To achieve the highest effectiveness, the concentration of disinfectant alcohol solution should be least 70 % (v/v). Though little is known about the specific mode of action of alcohol against microorganisms, it is believed that the membrane and proteins are degraded upon exposure to alcohol, leading to cell lysis.
Hydrogen peroxide (H2O2) is another disinfectant that is widely used for decontamination. Hydrogen peroxide is an oxidant that can produce hydroxyl free radicals which can attack vital components of cells such as DNA, lipids, and proteins.

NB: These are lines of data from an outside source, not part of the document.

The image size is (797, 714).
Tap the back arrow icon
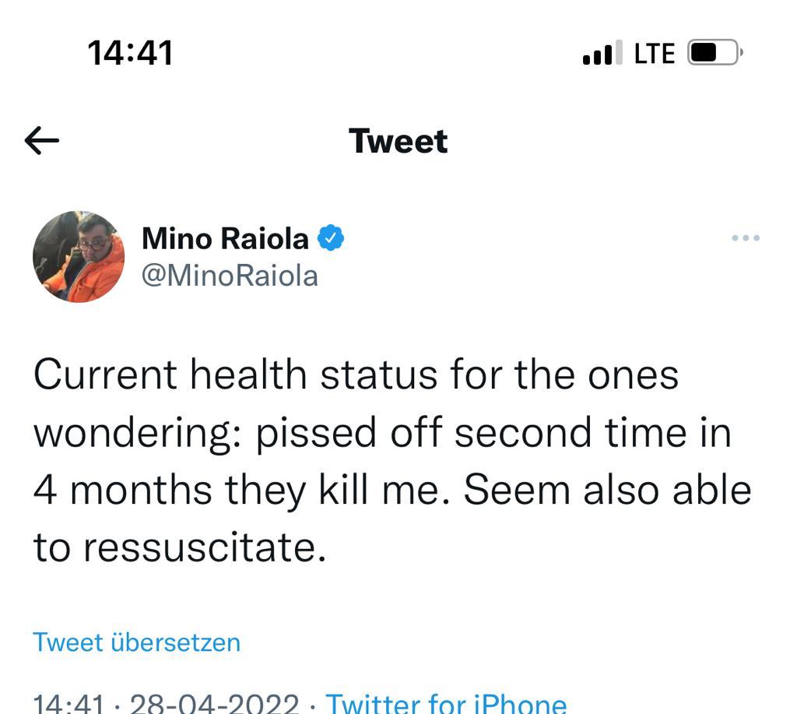(42, 141)
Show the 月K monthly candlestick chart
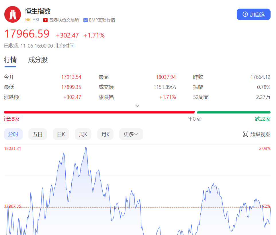The height and width of the screenshot is (235, 276). click(x=105, y=134)
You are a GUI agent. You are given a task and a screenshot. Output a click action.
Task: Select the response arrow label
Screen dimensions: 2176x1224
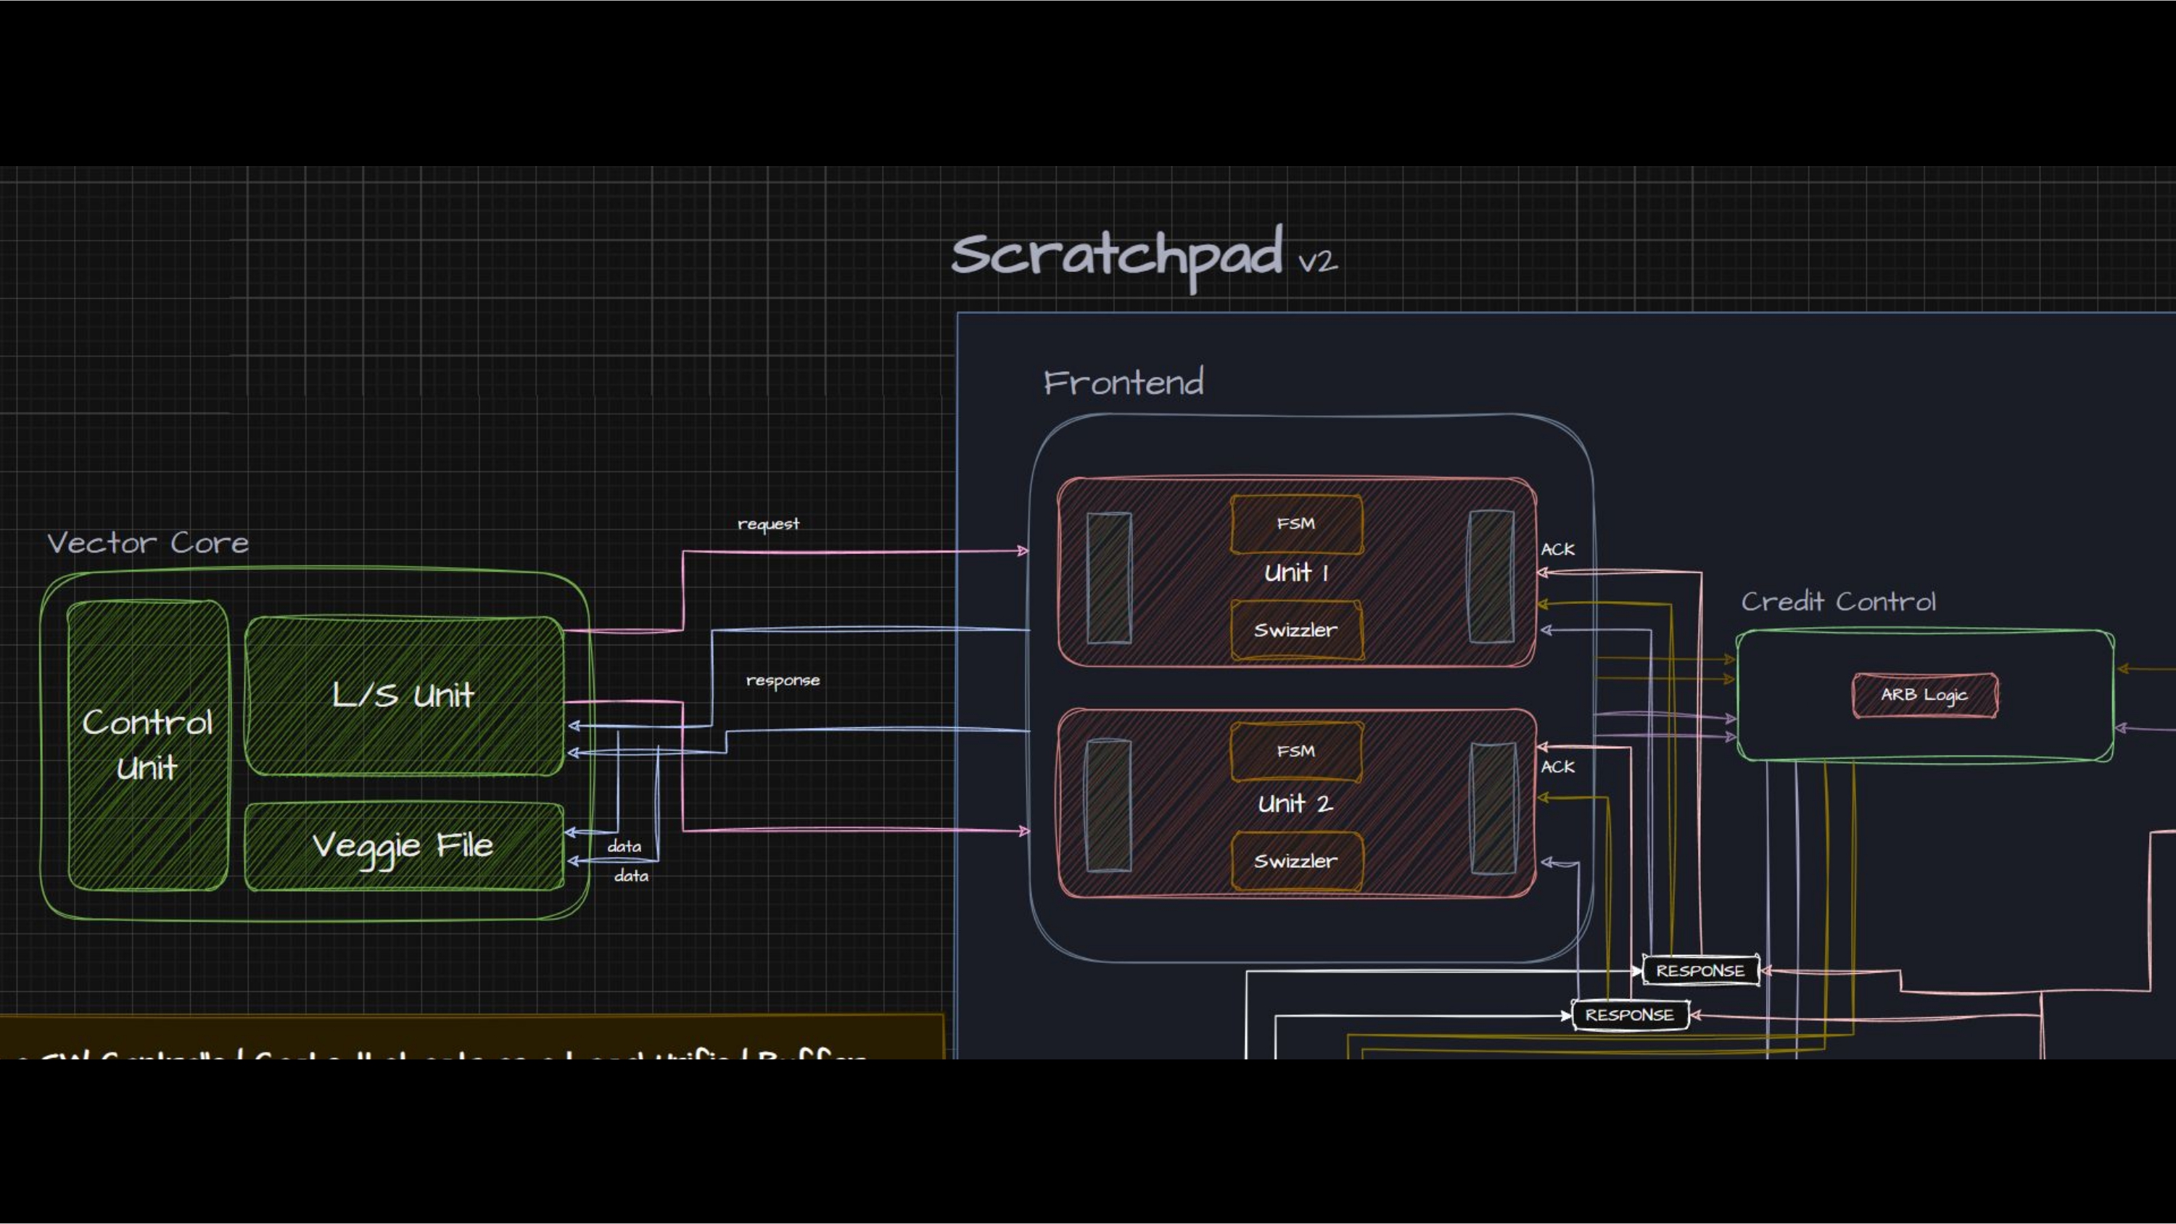782,681
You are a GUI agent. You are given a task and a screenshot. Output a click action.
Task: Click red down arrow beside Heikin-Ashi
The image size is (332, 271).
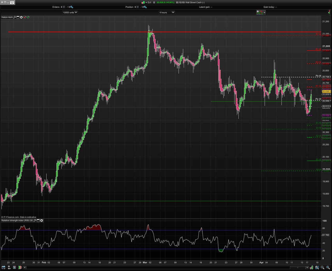click(25, 17)
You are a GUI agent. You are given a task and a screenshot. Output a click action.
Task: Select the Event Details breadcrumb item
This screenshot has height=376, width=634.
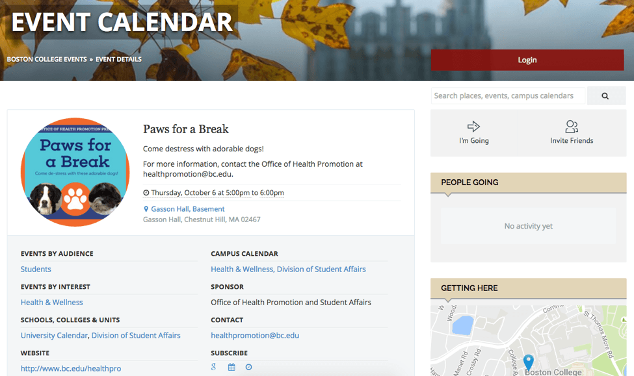118,59
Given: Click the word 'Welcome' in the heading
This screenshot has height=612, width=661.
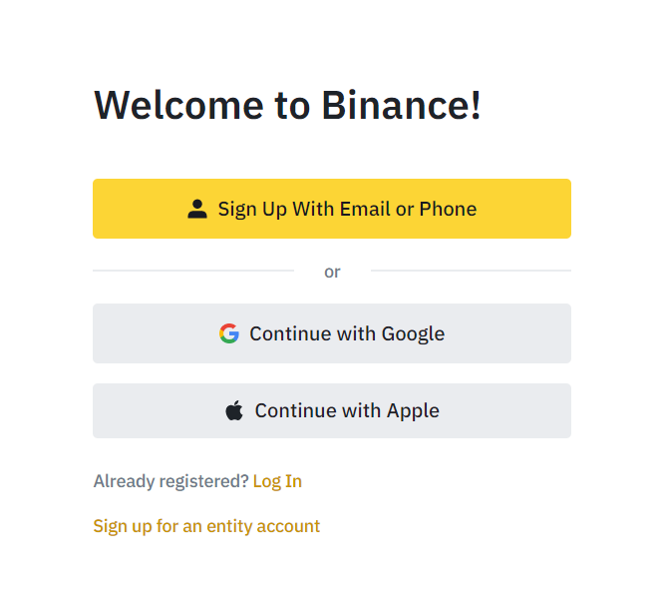Looking at the screenshot, I should click(178, 105).
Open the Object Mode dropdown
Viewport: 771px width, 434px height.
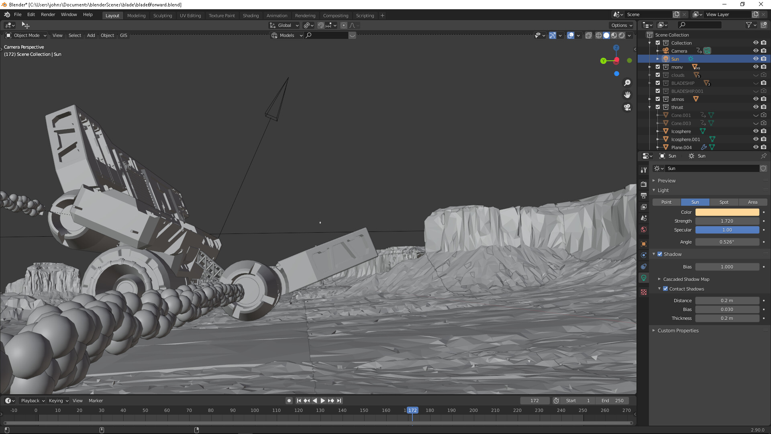click(27, 35)
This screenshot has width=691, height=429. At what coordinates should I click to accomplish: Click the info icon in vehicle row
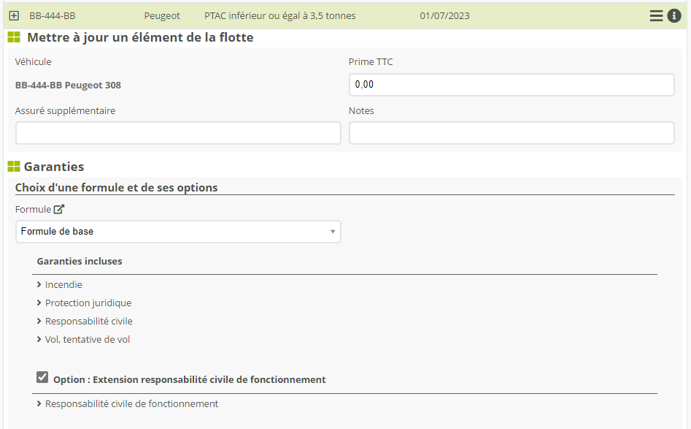674,15
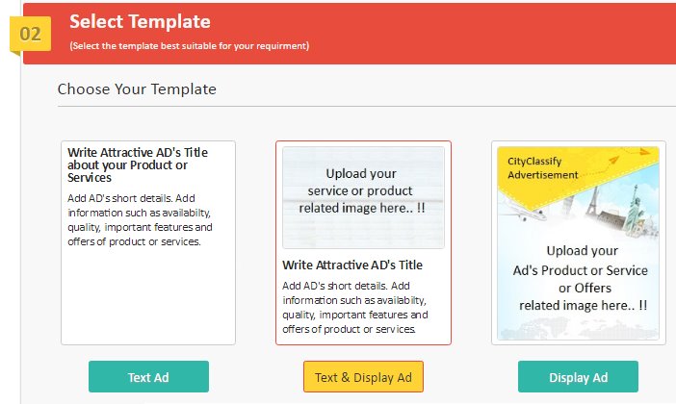Click the world map graphic at the bottom of the Display Ad preview
This screenshot has height=404, width=676.
[578, 328]
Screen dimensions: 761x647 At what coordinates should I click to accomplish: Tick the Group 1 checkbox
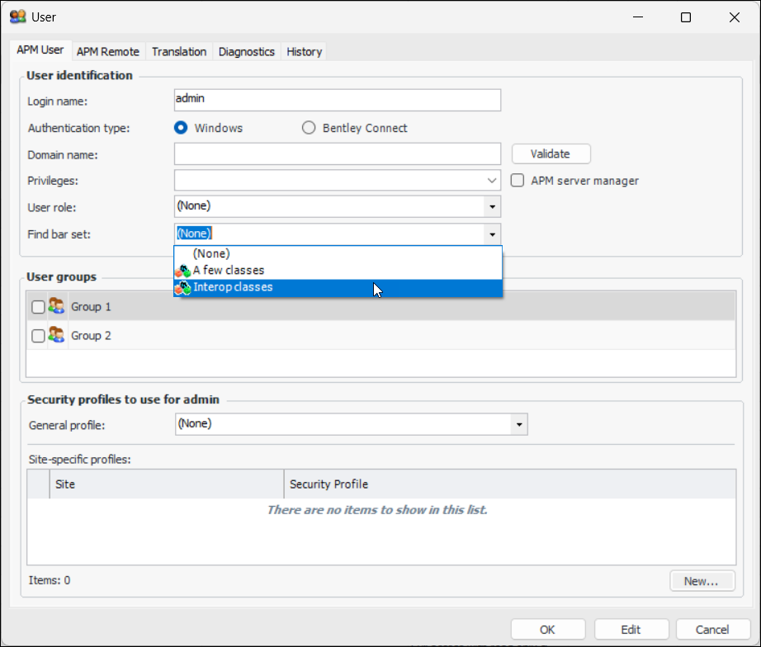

Commercially available hydrogen peroxide can be purchased in a colorless liquid form. Compared with alcohol, hydrogen peroxide shows a broader antimicrobial activity spectrum due to its action on bacterial spores. Furthermore, when compared with other disinfectants hydrogen peroxide is somewhat more environmentally friendly since it degrades contaminants to water and hydrogen, which are non-toxic to the environment.
For disinfection, hydrogen peroxide is always used at a concentration between 3 % to 6 %. However, higher concentration (10-30 %) and longer time of exposure are required for the elimination of bacterial spores. It is also worth noting that the catalase and peroxidase activities of microorganisms can affect their tolerance to hydrogen peroxide.
Chlorine is a highly active oxidizing agent that can be used as a disinfectant. Chlorine used for disinfection purposes is always sold in the form of sodium hypochlorite (household bleach, NaOCl). NaOCl always needs to be diluted to 1:10 before use. When microorganisms are exposed to chlorine or chlorine-based agents, chlorine will penetrate their outer layer and destroy the structure and activity of the cellular proteins by denaturing them resulting in microbial death.
Formaldehyde, also known as methanal, is a highly active, water-soluble chemical (Formalin) and can react with DNA, RNA, and proteins. As formaldehyde can penetrate the outer layer of spores, it is widely used for disinfection and sterilization in hospitals. Formaldehyde can also be used for preserving/fixing tissues or cells as formaldehyde is capable of forming crosslinks between proteins. Despite the high activity and efficiency of formaldehyde as a disinfectant, care should be taken due to its carcinogenic properties.